Three days before the season Krstich's perseverance was awarded as Morris surprised him during a team meeting with a scholarship.
Tuition paid, Krstich was just happy to be on the team, content to help call plays from the sidelines or serve as a holder during extra points.
A rough season filled with losses became more meaningful when SMU traveled to play Navy, where Krstich's father, Jeff, played the game.
"[My father] told all of us in every situation to do what's right, do what's best and do unto others. Those were his three keys to being a good person," Krstich said.
The former football captain and Vietnam veteran loved sharing his passion for Navy football with his son. Jeff Krstich died just weeks after the family's last trip to Annapolis in 2008.
On the night before the SMU game against Navy, the Mustangs gathered for a meeting. Krstich told his teammates his father's memory motivated him to return for this last season and his mother's love was the reason he played the game.
When the speech was over, coach Morris revealed Krstich would serve as co-captain and start as quarterback on the same field his father where his played.
"Winning is a byproduct of doing the right thing," said Morris. "This is the right thing to do, and while we may have not won as much on the scoreboard this year as we're going to win in the future, we've won in a big way in impacting our young men's lives."
"Realizing [my father] had taken that same field and stood where I stood and realizing that he was still with me that day is something I'll never forget for the rest of my life," said Krstich.

**Requirement 1**
Please reproduce the records from the line with "Task: Open the map layers panel icon" up to and including the line with "Action: [622, 51]".

**Records for this task**
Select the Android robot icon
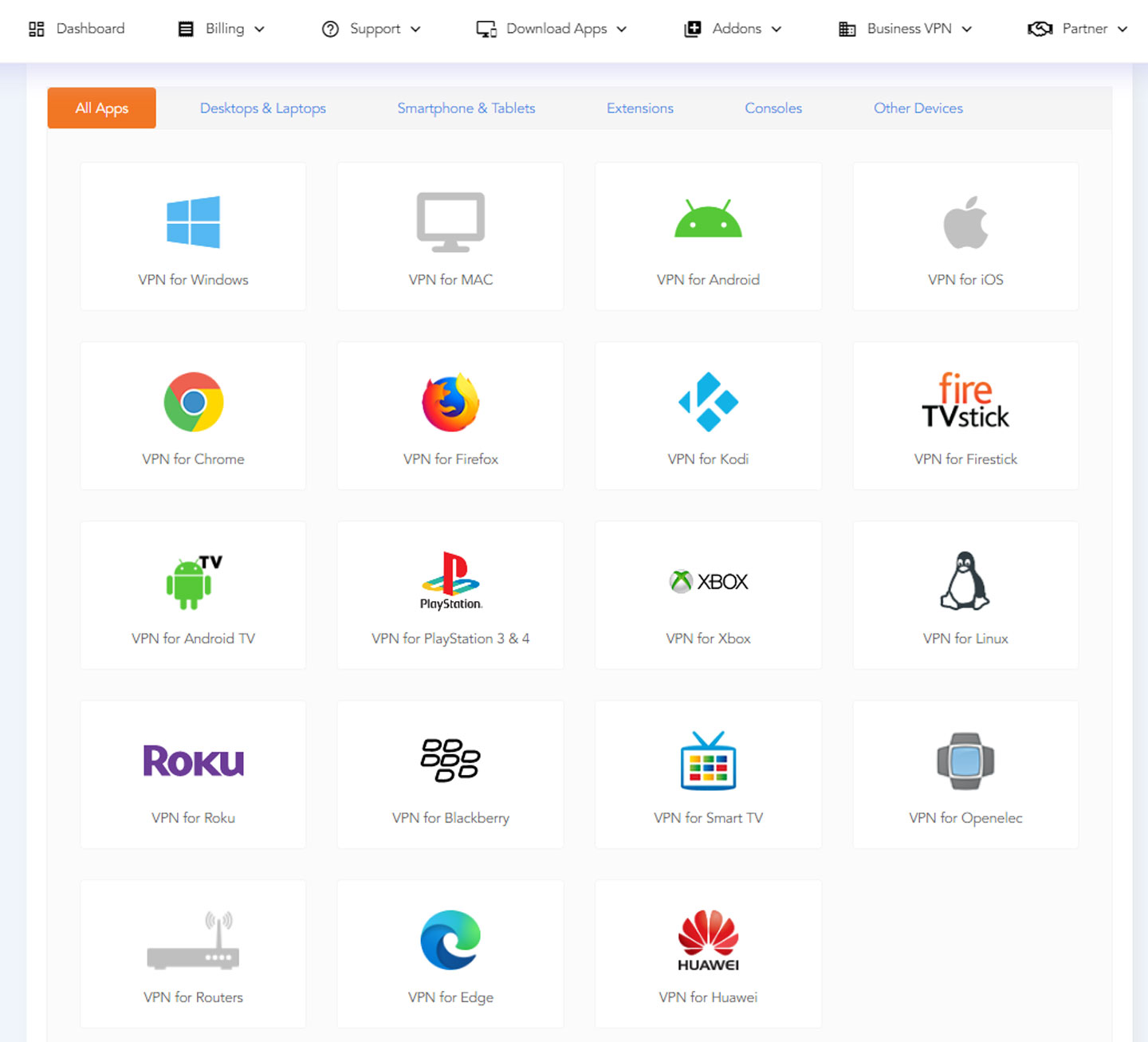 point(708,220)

...

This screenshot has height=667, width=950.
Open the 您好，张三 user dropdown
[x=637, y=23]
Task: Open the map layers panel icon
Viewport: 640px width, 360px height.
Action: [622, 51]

--

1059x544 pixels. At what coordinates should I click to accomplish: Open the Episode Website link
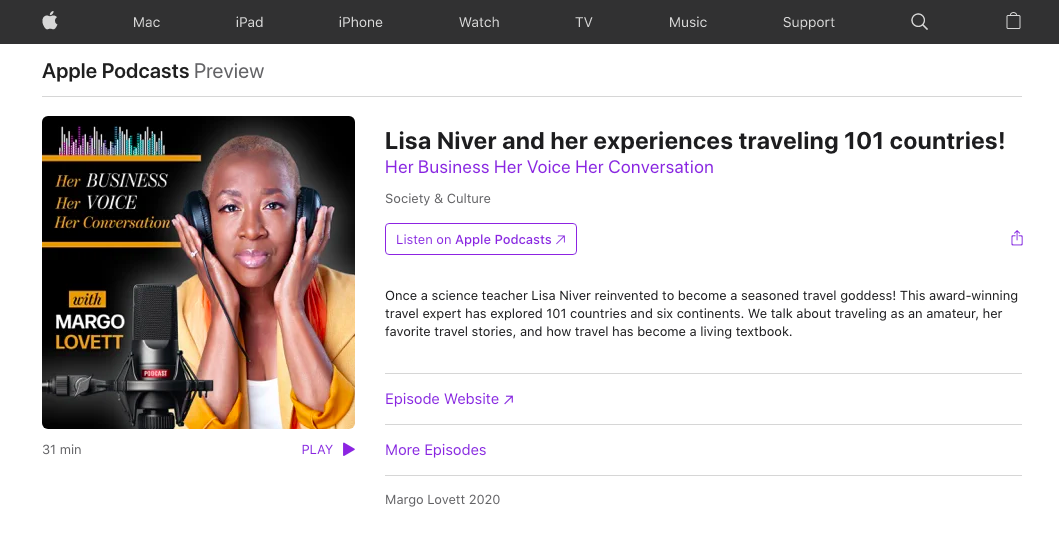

**Requirement 2**
Rewrite the SMU football passage from "The former football" up to and including "Annapolis in 2008.", swapping "Annapolis" for "Baltimore".

**Exercise output 1**
Task: Open the map layers panel icon
Viewport: 640px width, 360px height.
Action: [622, 51]

**Exercise output 2**
The former football captain and Vietnam veteran loved sharing his passion for Navy football with his son. Jeff Krstich died just weeks after the family's last trip to Baltimore in 2008.